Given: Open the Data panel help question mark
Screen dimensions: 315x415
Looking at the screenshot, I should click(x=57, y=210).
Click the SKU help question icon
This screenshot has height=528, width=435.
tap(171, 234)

§ §

● **Work order**
All of the entries should be output exactly as they appear above.

● **Solution to this task**
Given: Open the Data panel help question mark
Screen dimensions: 315x415
Looking at the screenshot, I should click(x=57, y=210).
Click the SKU help question icon
This screenshot has height=528, width=435.
tap(171, 234)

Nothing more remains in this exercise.